We will prepare our pipeline so it routes the different kinds of documents from 2 streams: PDF and web content fetched from a URL. We will clean the documents, split them and apply our custom components to generate a knowledge graph from the joint documents, and then a synthetic dataset with question-answer pairs.

In [None]:
# Initialize pipeline
pipeline = Pipeline()
# Add all components to pipeline
pipeline.add_component("file_router", file_router)
pipeline.add_component("link_fetcher", link_fetcher)
pipeline.add_component("pdf_converter", pdf_converter) 
pipeline.add_component("html_converter", html_converter)
pipeline.add_component("doc_joiner", doc_joiner)
pipeline.add_component("doc_cleaner", doc_cleaner)
pipeline.add_component("doc_splitter", doc_splitter)
pipeline.add_component("doc_converter", doc_converter)
pipeline.add_component("kg_generator", kg_generator)
pipeline.add_component("test_generator", test_generator)
pipeline.add_component("test_saver", test_saver)

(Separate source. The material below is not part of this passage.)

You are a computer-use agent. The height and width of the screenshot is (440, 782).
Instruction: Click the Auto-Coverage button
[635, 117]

# Connect file routing branches
pipeline.connect("file_router.application/pdf", "pdf_converter.sources") 
pipeline.connect("link_fetcher.streams", "html_converter.sources")

# Connect converters to joiner
pipeline.connect("pdf_converter.documents", "doc_joiner.documents")
pipeline.connect("html_converter.documents", "doc_joiner.documents")

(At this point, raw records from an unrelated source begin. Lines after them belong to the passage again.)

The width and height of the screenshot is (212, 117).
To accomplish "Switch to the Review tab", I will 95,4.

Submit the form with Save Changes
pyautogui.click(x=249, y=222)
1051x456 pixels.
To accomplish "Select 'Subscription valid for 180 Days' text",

# Connect main processing path
pipeline.connect("doc_joiner.documents", "doc_cleaner.documents")
pipeline.connect("doc_cleaner.documents", "doc_splitter.documents")
pipeline.connect("doc_splitter.documents", "doc_converter.documents")
pipeline.connect("doc_converter.langchain_documents", "kg_generator.documents")
pipeline.connect("kg_generator.knowledge_graph", "test_generator.knowledge_graph")
pipeline.connect("doc_converter.langchain_documents", "test_generator.documents")
pipeline.connect("test_generator.testset", "test_saver.testset")

## 3. Execute pipeline

In [8]:
pdf_file = Path("./data_for_indexing/howpeopleuseai.pdf")
web_urls = ["https://www.bbc.com/news/articles/c2l799gxjjpo",
            "https://www.brookings.edu/articles/how-artificial-intelligence-is-transforming-the-world/"
            ]

# Run pipeline with both input types
result = pipeline.run({
    "file_router": {"sources": [pdf_file]},  # PDF input through FileTypeRouter
    "link_fetcher": {"urls":web_urls }      # Web input through LinkContentFetcher
})

Applying HeadlinesExtractor: 100%|██████████| 26/26 [00:06<00:00,  4.06it/s]
Applying HeadlineSplitter: 100%|██████████| 26/26 [00:00<00:00, 676.59it/s]
Applying SummaryExtractor:  63%|██████▎   | 17/27 [00:06<00:02,  3.93it/s]Property 'summary' already exists in node 'fcce35'. Skipping!
Applying SummaryExtractor: 100%|██████████| 27/27 [00:08<00:00,  3.28it/s]
Applying CustomNodeFilter: 100%|██████████| 72/72 [00:17<00:00,  4.16it/s]
Applying EmbeddingExtractor:  74%|███████▍  | 20/27 [00:00<00:00, 42.33it/s]Property 'summary_embedding' already exists in node 'fcce35'. Skipping!
Applying EmbeddingExtractor: 100%|██████████| 27/27 [00:01<00:00, 18.59it/s]
Applying ThemesExtractor: 100%|██████████| 71/71 [00:17<00:00,  4.03it/s]
Applying NERExtractor: 100%|██████████| 71/71 [00:17<00:00,  3.98it/s]
Applying CosineSimilarityBuilder: 100%|██████████| 1/1 [00:00<00:00, 195.20it/s]
Applying OverlapScoreBuilder: 100%|██████████| 1/1 [00:00<00:00, 19.95it/s]
Generating personas: 100%|████████